» **Work request**: The following listing has lines to check for the word "Identify"; give only the number of lines that contain it.

» **Excerpted data**:

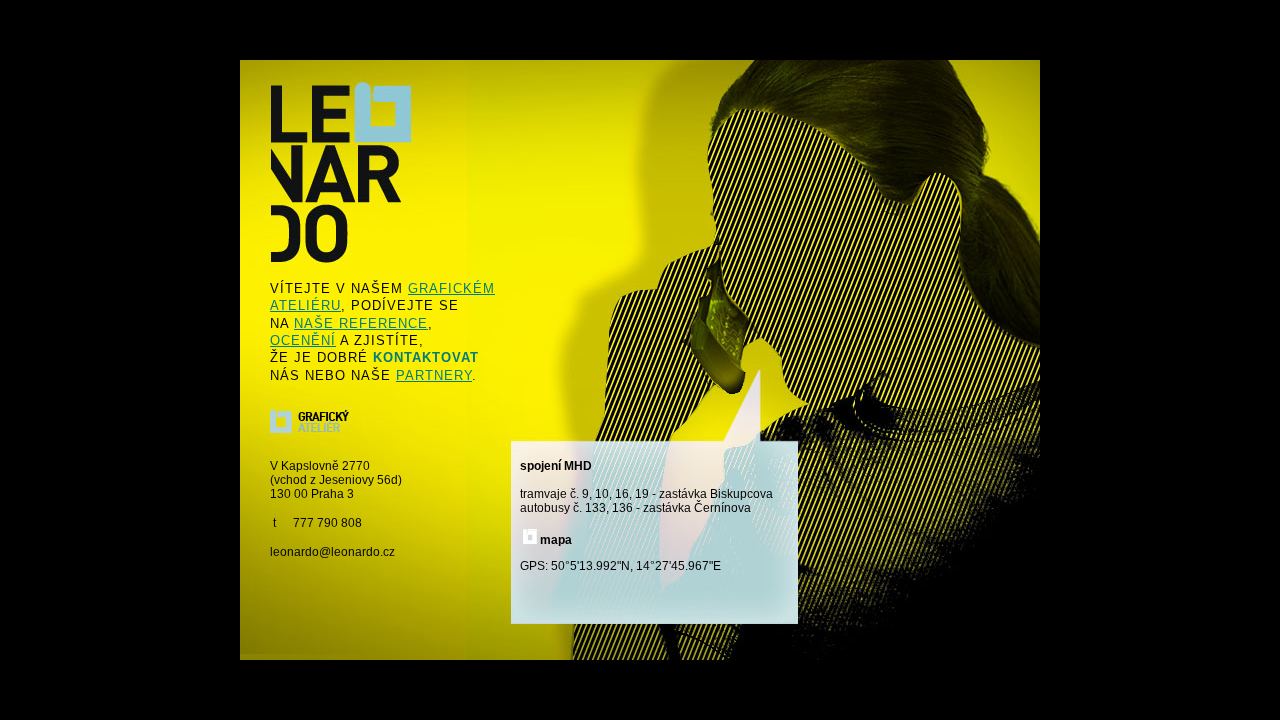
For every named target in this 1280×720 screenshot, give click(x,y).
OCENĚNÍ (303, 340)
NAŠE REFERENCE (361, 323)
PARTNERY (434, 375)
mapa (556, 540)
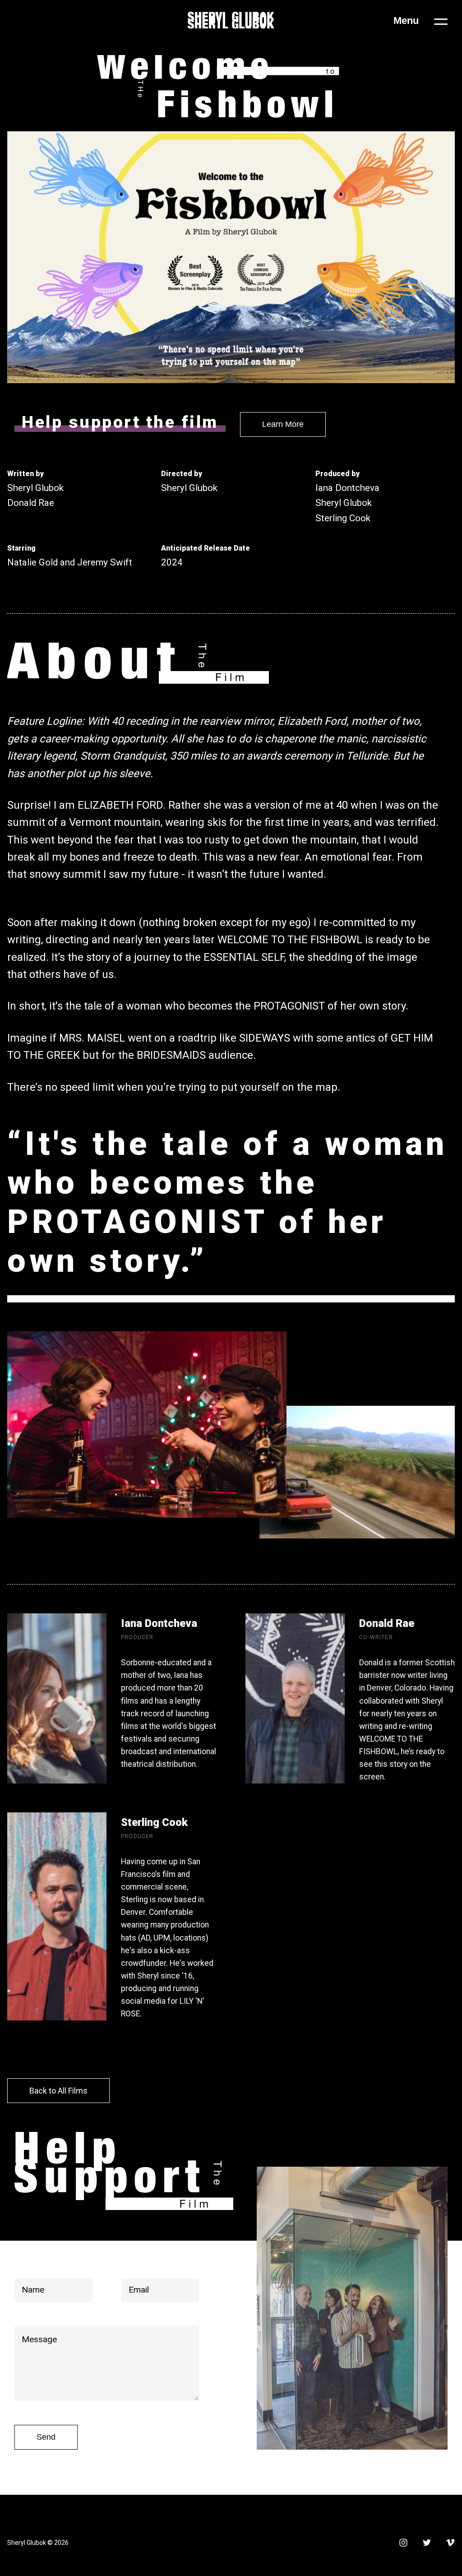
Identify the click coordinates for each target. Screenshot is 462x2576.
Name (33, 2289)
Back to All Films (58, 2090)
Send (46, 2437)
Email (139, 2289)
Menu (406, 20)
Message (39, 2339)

* * *

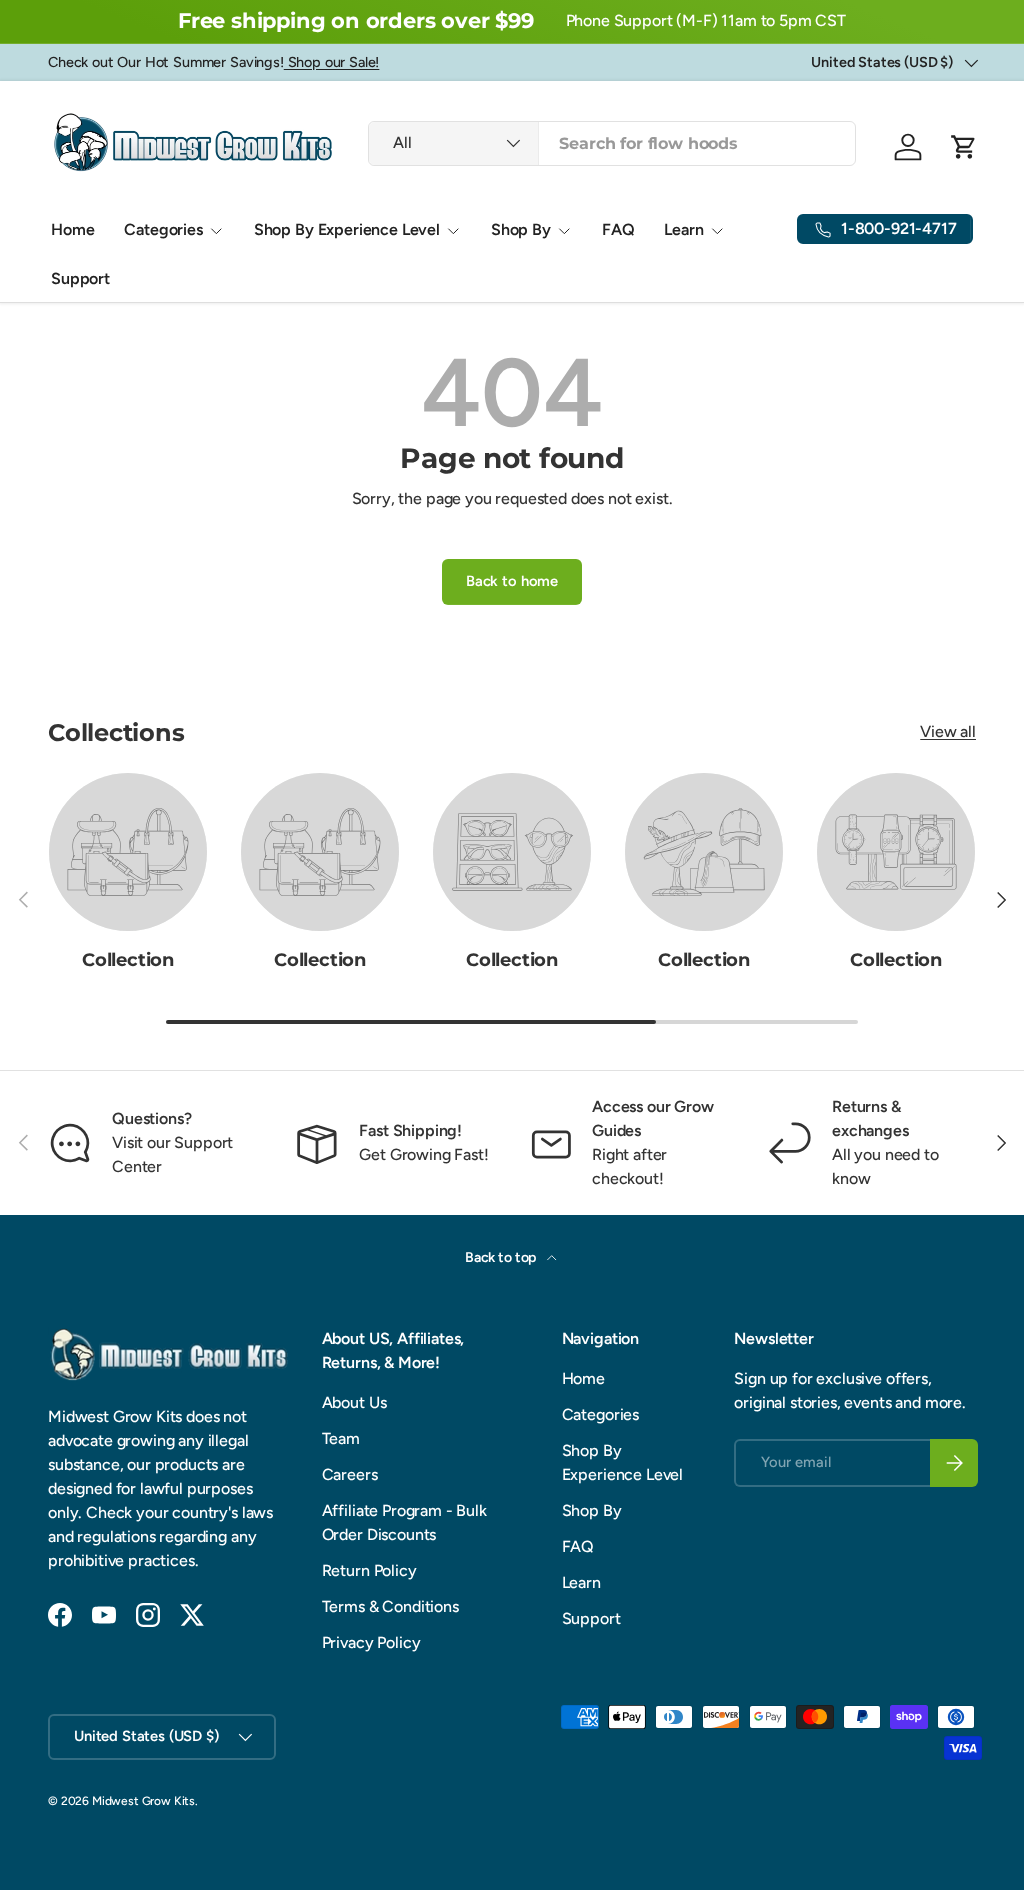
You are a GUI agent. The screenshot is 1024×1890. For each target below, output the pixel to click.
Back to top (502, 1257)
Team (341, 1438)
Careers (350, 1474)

* * *

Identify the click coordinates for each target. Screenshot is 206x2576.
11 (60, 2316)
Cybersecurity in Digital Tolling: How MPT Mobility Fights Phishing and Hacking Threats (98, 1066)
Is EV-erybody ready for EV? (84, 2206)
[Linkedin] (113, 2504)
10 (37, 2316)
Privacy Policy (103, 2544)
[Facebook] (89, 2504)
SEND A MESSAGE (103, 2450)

» **Output for this task**: 2